Last year, Biden’s unexpected departure from the Group of Twenty (G20) summit in India to visit Vietnam marked a pivotal moment, elevating the partnership from "comprehensive partnership" to "comprehensive strategic partnership"—skipping the "strategic partnership" designation and underscoring a robust upgrade in bilateral ties.
Zhou Shixin noted that historically, "Vietnam and the U.S. have forged closer ties," with Vietnam keenly interested in attracting American investment while the U.S. leverages its market as a strategic incentive. Both parties seek enhanced strategic coordination amidst evolving global dynamics.
Nonetheless, the relationship is not without its complexities. At a recent meeting with U.S. business representatives, Trong urged American investors to support the plea for the U.S. government to recognize Vietnam's market economy status, which would create more favorable conditions for bilateral business collaboration. On August 2, the U.S. Department of Commerce announced the continuation of Vietnam's "non-market economy" designation.
The absence of U.S. recognition of Vietnam's market economy status has often left Vietnamese products subject to elevated anti-dumping and countervailing duties in the U.S. market. For instance, in 2024, Vietnam’s frozen shrimp is expected to face a 25.76% anti-dumping duty, starkly contrasted with only 5.34% for shrimp imported from Thailand, which is recognized as a market economy.
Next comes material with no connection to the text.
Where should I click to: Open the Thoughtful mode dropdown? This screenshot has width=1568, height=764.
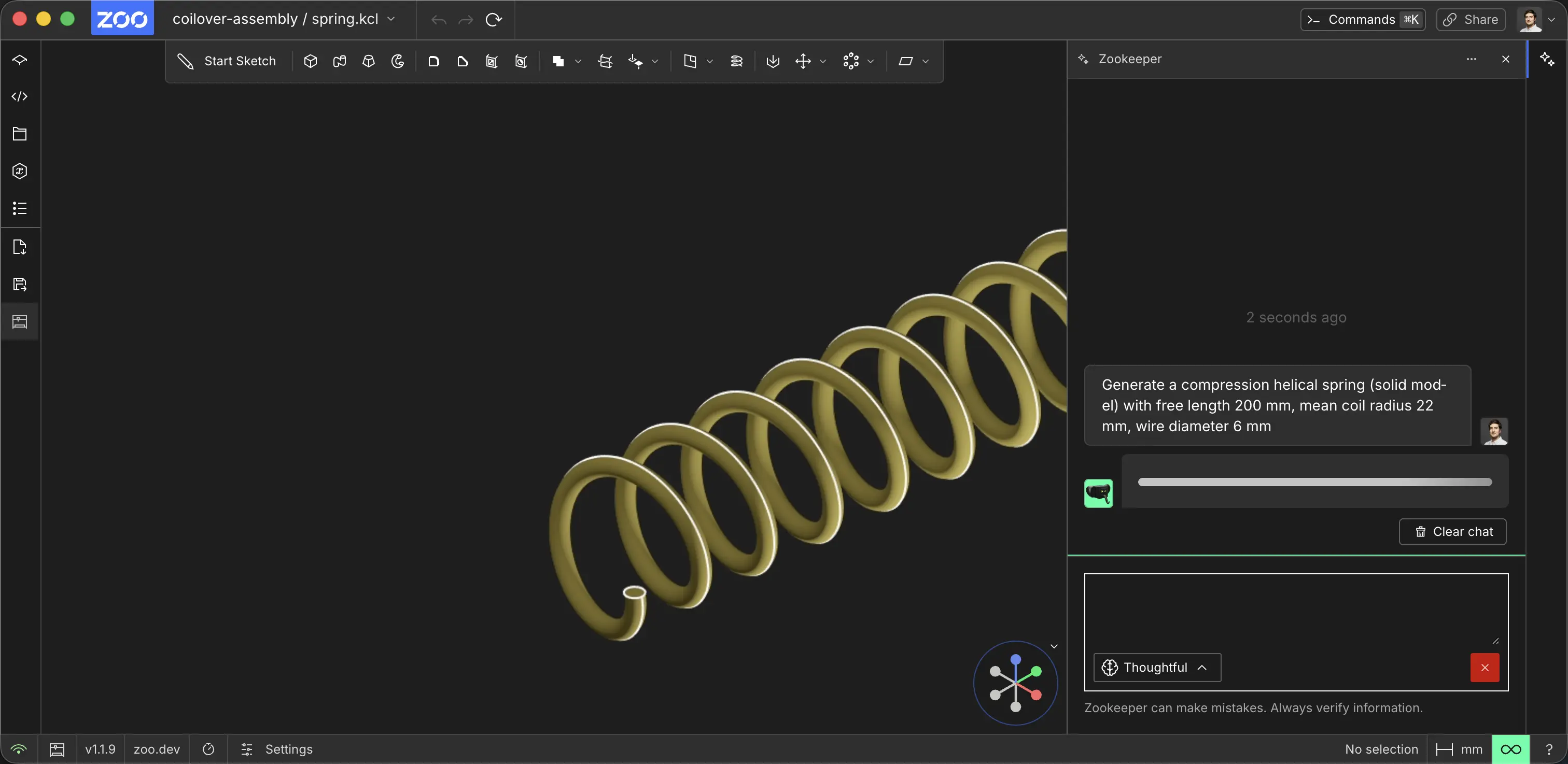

With the deepening ties between the U.S. and Vietnam reflected, Vietnam has frequently sought to shed its "non-market economy" label. U.S. Treasury Secretary Janet Yellen recognized Vietnam as a key partner for "friend-shoring". Despite earlier indications from the U.S. government about plans to acknowledge Vietnam's "market economy status," these aspirations often collide with present realities. The U.S. Department of Commerce justifies its stance by stating that "the extensive involvement of the Vietnamese government in the economy distorts prices and costs, making them unfeasible for calculating anti-dumping duties in the U.S."
Analysts observe that significant political and economic differences persist between the two countries, with the U.S. remaining skeptical about fully trusting Vietnam. Furthermore, as the U.S. approaches its election year, both political parties aim to showcase their support for American labor interests, especially since there have been vocal objections from voters in the "Rust Belt" against granting Vietnam "market economy status."